:: Righe di dati
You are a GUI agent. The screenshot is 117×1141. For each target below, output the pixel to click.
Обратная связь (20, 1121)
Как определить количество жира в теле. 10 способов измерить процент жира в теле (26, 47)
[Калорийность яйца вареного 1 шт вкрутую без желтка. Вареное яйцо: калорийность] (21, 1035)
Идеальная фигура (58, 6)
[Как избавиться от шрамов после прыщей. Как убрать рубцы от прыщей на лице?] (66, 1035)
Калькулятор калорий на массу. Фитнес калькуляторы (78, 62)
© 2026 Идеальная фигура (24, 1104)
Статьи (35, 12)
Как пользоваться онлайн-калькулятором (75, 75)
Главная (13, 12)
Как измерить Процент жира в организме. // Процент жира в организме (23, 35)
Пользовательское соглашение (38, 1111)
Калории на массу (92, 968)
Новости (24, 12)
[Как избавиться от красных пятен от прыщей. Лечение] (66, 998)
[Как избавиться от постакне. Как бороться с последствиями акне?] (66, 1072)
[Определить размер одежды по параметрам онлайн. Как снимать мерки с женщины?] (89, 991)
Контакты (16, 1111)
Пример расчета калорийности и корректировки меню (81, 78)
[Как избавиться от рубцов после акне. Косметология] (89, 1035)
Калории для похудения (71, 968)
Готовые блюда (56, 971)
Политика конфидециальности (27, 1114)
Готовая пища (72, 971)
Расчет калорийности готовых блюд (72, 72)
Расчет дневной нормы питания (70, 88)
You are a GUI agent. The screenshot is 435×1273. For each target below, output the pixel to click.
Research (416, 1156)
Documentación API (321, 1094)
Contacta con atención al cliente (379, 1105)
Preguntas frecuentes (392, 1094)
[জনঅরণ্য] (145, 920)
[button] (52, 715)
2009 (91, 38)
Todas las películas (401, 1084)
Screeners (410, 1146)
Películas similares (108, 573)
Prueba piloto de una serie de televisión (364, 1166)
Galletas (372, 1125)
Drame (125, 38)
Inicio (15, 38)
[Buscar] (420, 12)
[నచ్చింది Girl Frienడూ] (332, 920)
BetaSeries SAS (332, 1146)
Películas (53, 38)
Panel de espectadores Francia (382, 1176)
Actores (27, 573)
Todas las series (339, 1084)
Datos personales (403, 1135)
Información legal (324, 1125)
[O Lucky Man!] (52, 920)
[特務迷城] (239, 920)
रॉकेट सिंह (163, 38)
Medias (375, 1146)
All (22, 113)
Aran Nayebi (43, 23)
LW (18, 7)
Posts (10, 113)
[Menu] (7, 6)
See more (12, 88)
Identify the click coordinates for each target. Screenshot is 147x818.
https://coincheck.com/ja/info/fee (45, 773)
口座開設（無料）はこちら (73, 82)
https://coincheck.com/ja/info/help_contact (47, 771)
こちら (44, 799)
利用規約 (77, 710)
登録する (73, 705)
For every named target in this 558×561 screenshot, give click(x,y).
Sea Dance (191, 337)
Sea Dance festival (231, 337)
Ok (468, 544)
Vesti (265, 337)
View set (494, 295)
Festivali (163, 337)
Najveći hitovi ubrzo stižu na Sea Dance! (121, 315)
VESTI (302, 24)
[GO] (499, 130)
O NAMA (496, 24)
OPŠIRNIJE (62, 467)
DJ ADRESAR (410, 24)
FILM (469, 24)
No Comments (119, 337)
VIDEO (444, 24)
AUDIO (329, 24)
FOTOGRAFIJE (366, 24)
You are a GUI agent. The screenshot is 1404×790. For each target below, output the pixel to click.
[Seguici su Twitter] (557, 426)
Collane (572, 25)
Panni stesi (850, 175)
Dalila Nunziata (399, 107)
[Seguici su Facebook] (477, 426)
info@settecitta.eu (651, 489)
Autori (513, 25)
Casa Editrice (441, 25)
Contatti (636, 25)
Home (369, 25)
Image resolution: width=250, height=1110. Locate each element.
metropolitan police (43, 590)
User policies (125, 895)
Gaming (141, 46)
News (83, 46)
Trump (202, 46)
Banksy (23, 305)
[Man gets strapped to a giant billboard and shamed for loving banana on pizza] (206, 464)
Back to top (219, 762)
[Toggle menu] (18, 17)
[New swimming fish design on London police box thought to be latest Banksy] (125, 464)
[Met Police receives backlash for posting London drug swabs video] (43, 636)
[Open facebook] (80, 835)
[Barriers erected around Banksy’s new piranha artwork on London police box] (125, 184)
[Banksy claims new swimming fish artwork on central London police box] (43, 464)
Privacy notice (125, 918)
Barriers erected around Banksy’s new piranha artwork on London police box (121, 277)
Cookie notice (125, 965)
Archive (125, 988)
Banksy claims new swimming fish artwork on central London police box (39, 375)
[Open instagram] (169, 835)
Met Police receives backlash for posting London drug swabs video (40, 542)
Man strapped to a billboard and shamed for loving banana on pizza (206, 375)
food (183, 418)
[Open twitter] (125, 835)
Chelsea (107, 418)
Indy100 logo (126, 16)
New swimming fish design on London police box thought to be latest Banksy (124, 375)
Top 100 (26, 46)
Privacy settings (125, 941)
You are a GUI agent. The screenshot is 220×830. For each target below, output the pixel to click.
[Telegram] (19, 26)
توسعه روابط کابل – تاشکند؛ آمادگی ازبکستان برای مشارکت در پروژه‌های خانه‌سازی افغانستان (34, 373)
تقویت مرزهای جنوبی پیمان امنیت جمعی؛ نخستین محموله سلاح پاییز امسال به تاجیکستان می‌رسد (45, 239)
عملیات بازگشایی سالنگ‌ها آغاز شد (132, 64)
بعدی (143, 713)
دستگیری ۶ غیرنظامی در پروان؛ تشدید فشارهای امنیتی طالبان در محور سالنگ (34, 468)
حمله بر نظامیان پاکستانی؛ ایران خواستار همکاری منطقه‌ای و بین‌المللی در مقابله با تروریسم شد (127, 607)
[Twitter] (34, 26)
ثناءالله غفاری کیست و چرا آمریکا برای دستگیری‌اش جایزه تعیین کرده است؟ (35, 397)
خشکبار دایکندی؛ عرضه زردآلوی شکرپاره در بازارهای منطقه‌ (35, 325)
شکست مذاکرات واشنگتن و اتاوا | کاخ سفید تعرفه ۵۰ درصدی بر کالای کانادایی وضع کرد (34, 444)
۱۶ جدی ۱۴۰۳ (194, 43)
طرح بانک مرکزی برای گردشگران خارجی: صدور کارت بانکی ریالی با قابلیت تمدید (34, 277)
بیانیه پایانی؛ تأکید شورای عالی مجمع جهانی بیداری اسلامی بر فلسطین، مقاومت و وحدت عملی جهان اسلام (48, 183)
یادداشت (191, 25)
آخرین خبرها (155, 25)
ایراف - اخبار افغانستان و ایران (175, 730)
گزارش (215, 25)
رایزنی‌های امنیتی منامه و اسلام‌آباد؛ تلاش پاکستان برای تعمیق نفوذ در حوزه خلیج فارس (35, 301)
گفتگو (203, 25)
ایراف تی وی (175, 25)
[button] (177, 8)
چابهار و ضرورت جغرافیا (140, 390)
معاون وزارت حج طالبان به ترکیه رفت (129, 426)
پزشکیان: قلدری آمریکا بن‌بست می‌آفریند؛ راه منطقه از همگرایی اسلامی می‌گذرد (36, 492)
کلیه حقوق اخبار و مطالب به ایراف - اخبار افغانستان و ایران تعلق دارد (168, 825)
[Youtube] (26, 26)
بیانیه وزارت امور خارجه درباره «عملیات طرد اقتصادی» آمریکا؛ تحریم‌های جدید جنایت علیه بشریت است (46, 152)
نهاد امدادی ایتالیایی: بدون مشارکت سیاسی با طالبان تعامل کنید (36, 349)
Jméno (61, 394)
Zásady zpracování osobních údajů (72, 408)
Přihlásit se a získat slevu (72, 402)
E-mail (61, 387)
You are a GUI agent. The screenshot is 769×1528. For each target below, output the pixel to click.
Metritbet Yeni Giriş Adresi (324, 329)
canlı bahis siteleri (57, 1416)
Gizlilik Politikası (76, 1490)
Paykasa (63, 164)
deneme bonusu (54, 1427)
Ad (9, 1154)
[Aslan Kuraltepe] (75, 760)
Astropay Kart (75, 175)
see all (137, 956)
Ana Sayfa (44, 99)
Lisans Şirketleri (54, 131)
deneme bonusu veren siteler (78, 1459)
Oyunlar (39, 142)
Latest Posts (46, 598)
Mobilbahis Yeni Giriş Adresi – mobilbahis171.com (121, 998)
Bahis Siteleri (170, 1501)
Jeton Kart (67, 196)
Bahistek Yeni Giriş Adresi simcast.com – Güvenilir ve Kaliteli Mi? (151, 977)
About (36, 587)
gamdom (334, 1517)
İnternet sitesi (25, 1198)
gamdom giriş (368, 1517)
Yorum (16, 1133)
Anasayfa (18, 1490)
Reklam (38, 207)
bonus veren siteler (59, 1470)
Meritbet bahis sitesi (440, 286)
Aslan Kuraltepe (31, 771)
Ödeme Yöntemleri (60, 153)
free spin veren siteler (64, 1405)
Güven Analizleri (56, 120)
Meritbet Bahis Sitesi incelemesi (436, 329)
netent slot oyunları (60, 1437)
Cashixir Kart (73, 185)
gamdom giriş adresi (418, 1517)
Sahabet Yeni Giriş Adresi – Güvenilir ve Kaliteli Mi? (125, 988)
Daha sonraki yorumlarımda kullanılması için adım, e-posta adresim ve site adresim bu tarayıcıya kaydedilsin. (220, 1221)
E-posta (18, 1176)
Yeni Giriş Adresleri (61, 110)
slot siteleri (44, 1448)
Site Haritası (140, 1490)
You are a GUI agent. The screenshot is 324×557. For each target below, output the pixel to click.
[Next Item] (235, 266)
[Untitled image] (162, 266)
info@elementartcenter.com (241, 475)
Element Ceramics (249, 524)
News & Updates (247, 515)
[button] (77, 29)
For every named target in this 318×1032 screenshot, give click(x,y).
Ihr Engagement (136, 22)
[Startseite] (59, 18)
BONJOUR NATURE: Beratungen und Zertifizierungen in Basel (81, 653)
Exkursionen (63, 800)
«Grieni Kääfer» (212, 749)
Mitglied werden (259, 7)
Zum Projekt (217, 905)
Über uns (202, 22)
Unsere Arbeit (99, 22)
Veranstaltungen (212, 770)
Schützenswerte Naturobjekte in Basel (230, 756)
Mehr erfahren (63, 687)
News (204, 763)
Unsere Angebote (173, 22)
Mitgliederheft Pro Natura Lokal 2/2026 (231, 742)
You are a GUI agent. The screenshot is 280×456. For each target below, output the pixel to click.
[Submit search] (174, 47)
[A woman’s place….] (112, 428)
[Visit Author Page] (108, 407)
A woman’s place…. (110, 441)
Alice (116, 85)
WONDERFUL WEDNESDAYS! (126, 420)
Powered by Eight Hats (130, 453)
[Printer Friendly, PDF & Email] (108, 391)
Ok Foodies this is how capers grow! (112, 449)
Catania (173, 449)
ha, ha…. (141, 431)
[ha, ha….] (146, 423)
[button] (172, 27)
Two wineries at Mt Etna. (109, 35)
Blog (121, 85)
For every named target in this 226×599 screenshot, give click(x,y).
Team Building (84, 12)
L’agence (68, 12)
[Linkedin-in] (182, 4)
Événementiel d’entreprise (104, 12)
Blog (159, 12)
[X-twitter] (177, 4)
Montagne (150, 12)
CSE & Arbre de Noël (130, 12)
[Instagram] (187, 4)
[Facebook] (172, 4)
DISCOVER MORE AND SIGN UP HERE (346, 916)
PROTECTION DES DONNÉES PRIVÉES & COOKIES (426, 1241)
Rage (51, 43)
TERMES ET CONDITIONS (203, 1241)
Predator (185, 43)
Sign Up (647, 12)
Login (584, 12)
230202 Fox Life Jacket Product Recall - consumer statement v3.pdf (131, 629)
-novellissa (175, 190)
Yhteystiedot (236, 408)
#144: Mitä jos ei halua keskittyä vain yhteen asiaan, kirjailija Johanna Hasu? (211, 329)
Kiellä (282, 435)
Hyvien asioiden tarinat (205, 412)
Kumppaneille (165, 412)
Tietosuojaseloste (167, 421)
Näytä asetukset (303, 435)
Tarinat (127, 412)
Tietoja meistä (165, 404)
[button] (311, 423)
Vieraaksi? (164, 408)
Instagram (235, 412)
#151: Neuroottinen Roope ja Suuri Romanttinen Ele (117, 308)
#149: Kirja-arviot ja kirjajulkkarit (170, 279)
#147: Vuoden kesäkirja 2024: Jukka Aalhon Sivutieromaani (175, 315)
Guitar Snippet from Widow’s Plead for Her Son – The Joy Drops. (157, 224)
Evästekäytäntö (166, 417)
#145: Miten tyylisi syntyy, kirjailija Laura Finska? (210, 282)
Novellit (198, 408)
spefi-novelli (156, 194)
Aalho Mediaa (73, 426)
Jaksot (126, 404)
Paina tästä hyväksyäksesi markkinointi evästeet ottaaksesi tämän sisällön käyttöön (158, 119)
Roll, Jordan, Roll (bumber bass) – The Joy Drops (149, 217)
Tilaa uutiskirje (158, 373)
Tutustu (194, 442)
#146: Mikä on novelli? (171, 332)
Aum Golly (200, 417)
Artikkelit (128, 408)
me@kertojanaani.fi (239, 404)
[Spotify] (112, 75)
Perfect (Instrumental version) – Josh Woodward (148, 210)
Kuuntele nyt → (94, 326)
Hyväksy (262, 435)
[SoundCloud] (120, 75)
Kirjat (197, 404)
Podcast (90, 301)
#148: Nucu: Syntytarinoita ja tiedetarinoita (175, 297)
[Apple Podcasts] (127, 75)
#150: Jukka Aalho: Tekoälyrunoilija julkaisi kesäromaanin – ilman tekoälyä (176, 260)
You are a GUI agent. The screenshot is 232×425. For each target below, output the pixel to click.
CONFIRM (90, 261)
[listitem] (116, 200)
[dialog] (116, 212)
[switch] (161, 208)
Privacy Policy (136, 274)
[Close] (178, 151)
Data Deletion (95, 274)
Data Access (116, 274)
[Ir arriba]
::::
- **Esercizio**:
Restituisci identiche le voci dalla prima fino alla riga che contiene "Как определить количество", estremi inclusi.

- **Esercizio svolto**:
You are a GUI agent. The screenshot is 117×1141. For each target below, output the pixel to click.
Обратная связь (20, 1121)
Как определить количество жира в теле. 10 способов измерить процент жира в теле (26, 47)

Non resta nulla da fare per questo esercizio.